Mag. Werner Leithenmüller, Leiter unseres Aktienteams, erläutert im Interview das aktuelle Umfeld und die Umsetzung in unseren Strategien.
Quelle: Shutterstock
Fondsjournal: Was bedeutet „higher for longer“ für die Aktienwelt und warum gibt die Notenbank gerade jetzt erneut diese Botschaft aus?
Werner Leithenmüller: Höhere Zinsen auf längere Zeit sind grundsätzlich nichts Gutes für die Aktienmärkte. Die Kapitalkosten steigen, die Refinanzierung wird erschwert und das zukünftige Wachstumspotenzial wird maßgeblich gedämpft. In der Welt der Investmentstile im Aktienbereich schwenkt aktuell der Fokus somit auf defensivere Ausrichtungen wie Value, Dividende oder Sachwerte. Ein „Einknicken“ der FED in ihrer Haltung und in ihrem Tun erwarten wir kurz bis mittelfristig nicht. Nach wie vor sind die Makrodaten offensichtlich zu gut, um das sogenannte „Tightening“ im Sinne einer monetären Straffung und positiver Realzinsen bei sinkenden Inflationsraten weiter voranzutreiben. Die Charttechnik – speziell bei den 10jährigen US-Zinsen – sieht sich gegenwärtig mit keinen Widerständen konfrontiert und auch das hohe Angebot an Treasuries könnten als weitere Impulsgeber genannt werden. Es ist zu attestieren, dass die Zentralbanken weiter das Heft fest in der Hand haben und sich der Markt mittelfristig wird wohl anpassen müssen. Dieser Anpassungsprozess dauert mittlerweile bereits mehrere Monate an; erste Zinssenkungen werden mehr und mehr ins Jahr 2024 verschoben. Erste Mitte 2024 sind erste Senkungen realistisch. Marktimpulse erwarten wir jedoch schon früher.

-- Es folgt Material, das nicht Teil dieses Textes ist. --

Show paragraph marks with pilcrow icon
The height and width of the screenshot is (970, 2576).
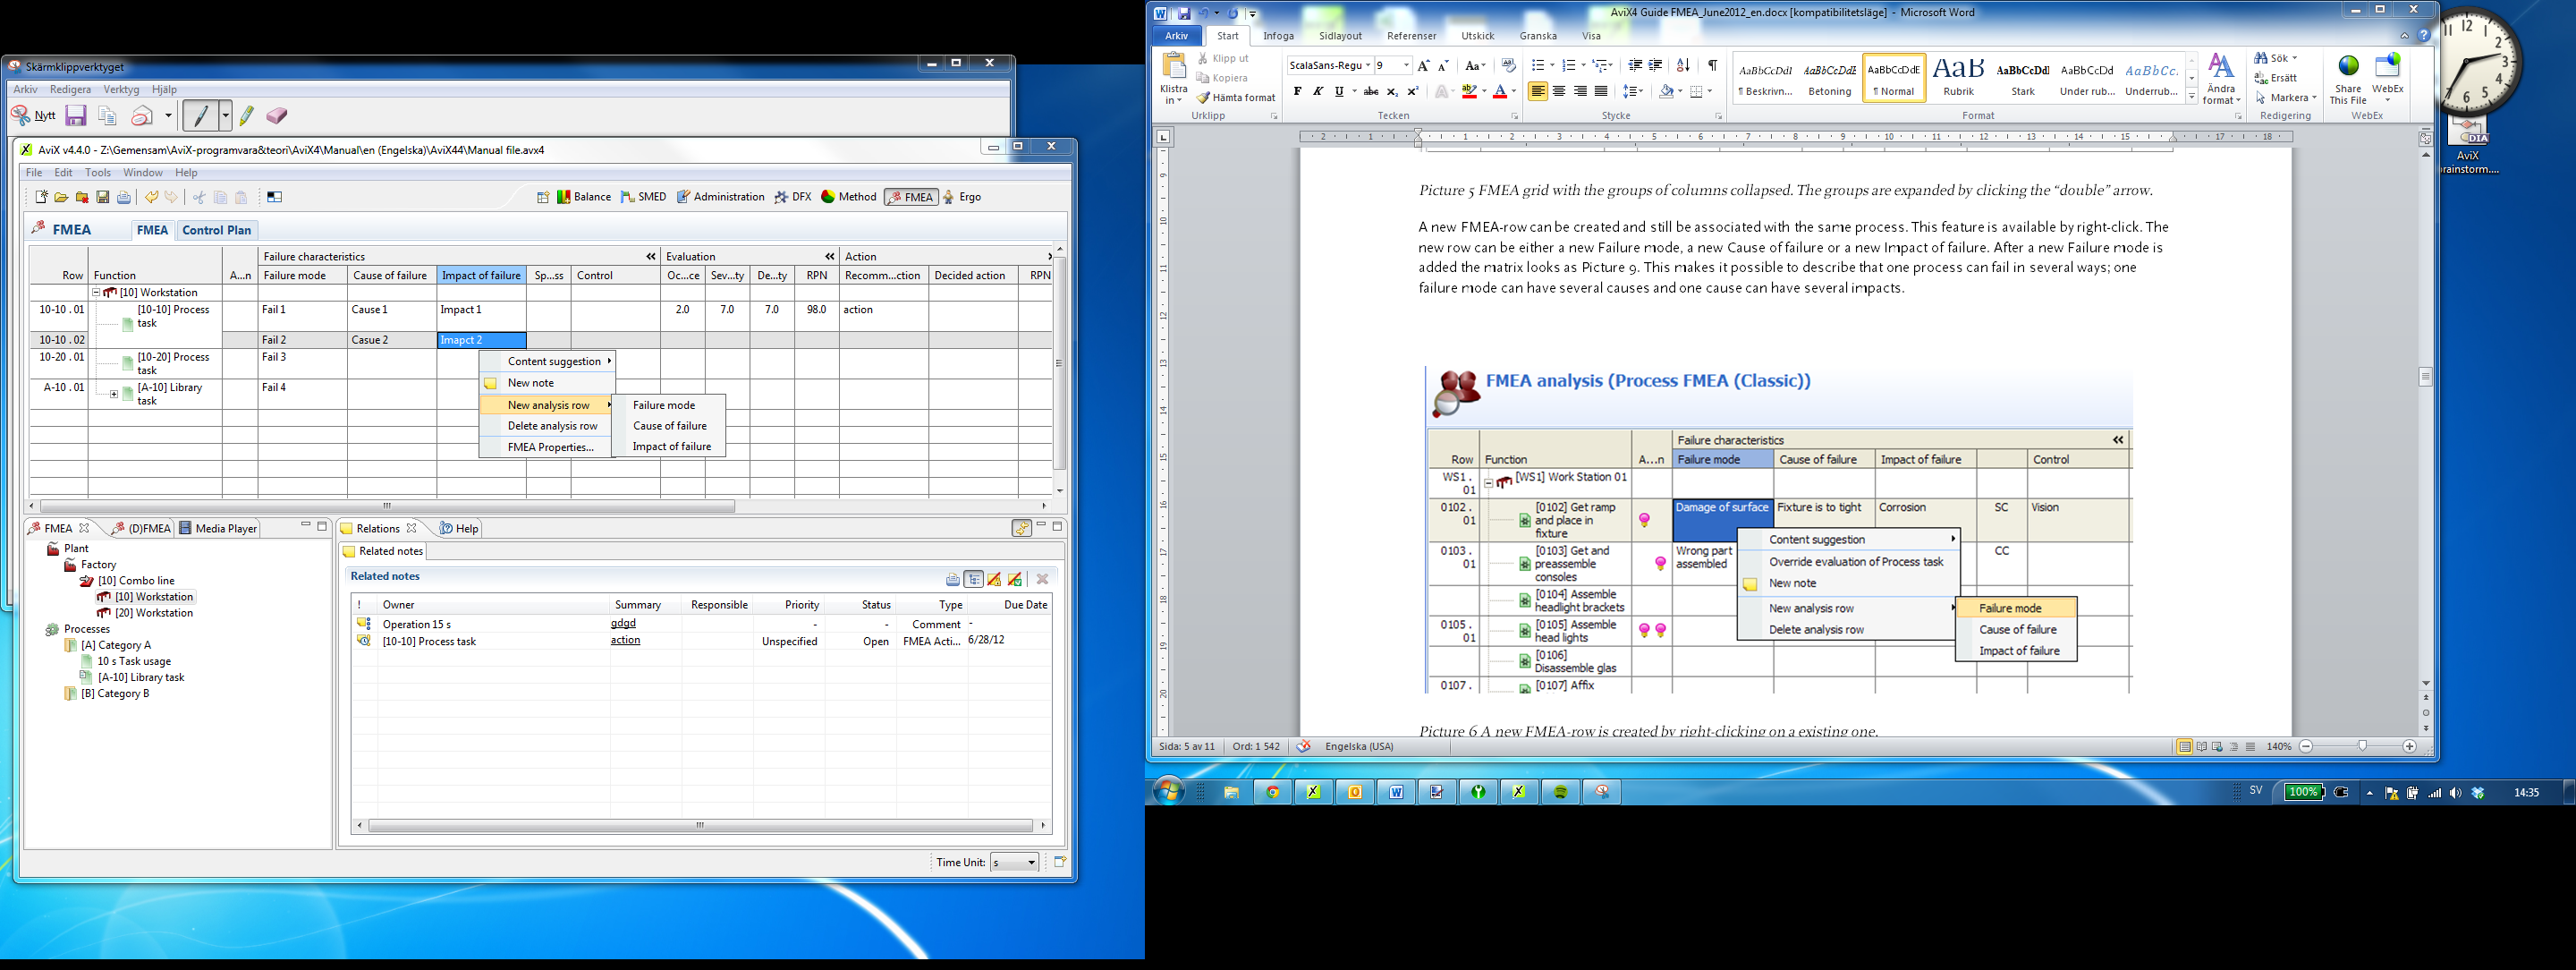(x=1712, y=65)
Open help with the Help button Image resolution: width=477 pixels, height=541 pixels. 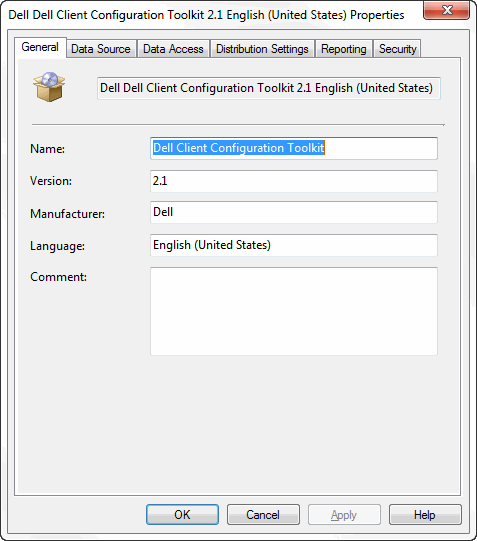425,514

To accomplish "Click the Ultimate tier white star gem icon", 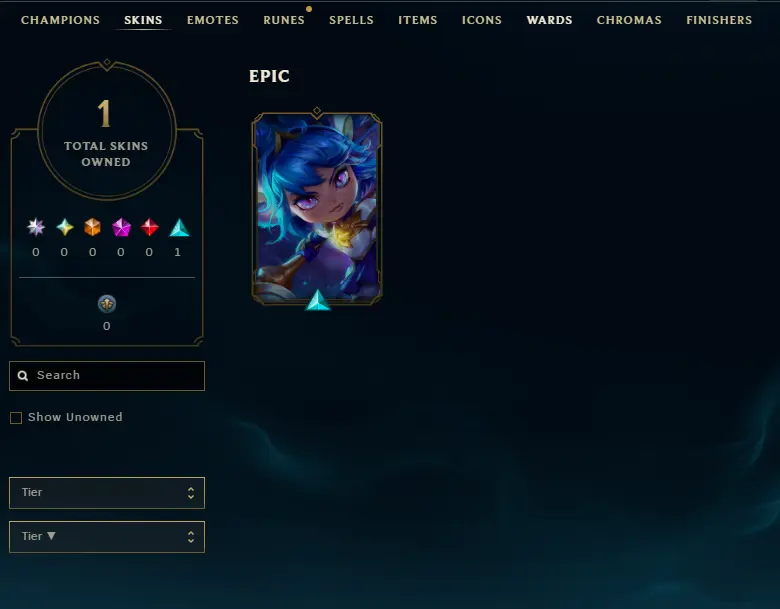I will coord(36,227).
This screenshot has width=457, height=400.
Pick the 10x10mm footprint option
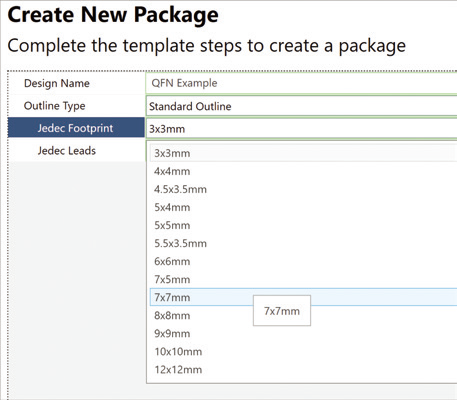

Notenbanken ändern oft rasch die Meinung, besteht die Gefahr, dass man rasch zurückrudern muss?
Leithenmüller: Das Risiko einer abrupten Zinswende in die Gegenrichtung besteht natürlich immer, wenn Makrodaten wie etwa der US-Konsument, die Gewinnentwicklung oder Bankenprobleme auf regionaler Ebene dramatische Einbrüche verzeichnen. Bislang beobachten wir vereinzelte und zum Teil auch deutliche Eintrübungen wie zum Beispiel am US-Housing-Market, diese veranlassten die FED-Mitglieder jedoch zu keinem überhasteten Handeln. Gegenwärtig müssen wir festhalten, dass der monetäre Spagat zwischen Inflationsbekämpfung und Wirtschaftsdämpfung recht gut funktioniert, ohne diese abzuwürgen; eigentlich besser als man erwarten durfte.

Im Gegensatz zu Europa ist „higher for longer“ in China kein Thema – es geht sogar in die Gegenrichtung.
Leithenmüller: Europa folgt zeitverzögert und im Gleichschritt den Vereinigten Staaten; auch hier erwarten wir bis Jahresende eine erfolgreiche Plateaubildung; die unterschiedliche Verschuldung einzelner Nationen - Stichwort Italien - kann natürlich entsprechende Implikationen hervorrufen, sollte die EZB ihr Mandat überbeanspruchen. In China sehen wir eine diametrale Geldpolitik; weitere Lockerungsmaßnahmen stehen hier in Aussicht, da die Probleme am Immobilienmarkt tendenziell an Dynamik gewinnen. Die bislang gesetzten Maßnahmen von der Zentralregierung in Peking wie die Reduktion einzelner Finanzierungssätze oder Reduktion der Börsesteuer reichten den Investoren bislang nicht aus, womit die Unterperformance begründet werden kann. Wir sind hier weiterhin sehr zurückhaltend, in unseren globalen Selektionsportfolios halten wir aktuell nur den Autobauer BYD.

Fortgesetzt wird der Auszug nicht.